El presidente Abelardo De La Espriella trazó con firmeza la línea de seguridad de su Gobierno durante el acto de reconocimiento de la nueva cúpula militar. En un discurso directo a las Fuerzas Armadas, aseguró que su respaldo será total, pero advirtió que “no será un cheque en blanco”. Con estas palabras, el mandatario dejó claro que acompañará a soldados y policías en su labor, pero exigirá disciplina, honor y resultados operacionales.
De La Espriella enfatizó que no tolerará montajes, trampas ni falsos procesos contra los uniformados, y prometió estar presente junto a ellos en el terreno. “Soldados y policías de la patria, vine a prestar con ustedes mi servicio militar durante cuatro años; verán en este presidente a un aliado de todas las horas”, expresó, reafirmando su compromiso de defensa del honor de la Fuerza Pública, siempre condicionado al respeto por la ley y la rectitud en la conducta.

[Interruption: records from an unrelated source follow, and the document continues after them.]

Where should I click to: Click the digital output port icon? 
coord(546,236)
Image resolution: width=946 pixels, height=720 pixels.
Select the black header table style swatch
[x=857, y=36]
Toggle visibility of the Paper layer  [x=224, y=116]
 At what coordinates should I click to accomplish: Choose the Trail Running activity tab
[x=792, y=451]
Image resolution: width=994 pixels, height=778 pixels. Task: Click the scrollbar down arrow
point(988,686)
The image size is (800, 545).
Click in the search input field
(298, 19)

El jefe de Estado también fue contundente frente a los grupos armados ilegales. Recalcó que en su Gobierno no habrá espacio para eufemismos ni reconocimientos políticos a quienes recurren a la violencia. “Son terroristas y así los vamos a tratar”, dijo, descartando cualquier posibilidad de diálogo y señalando que quienes persistan en la criminalidad recibirán respuesta en el campo de batalla, mientras que quienes decidan abandonar las armas podrán someterse a la justicia bajo los mecanismos legales establecidos.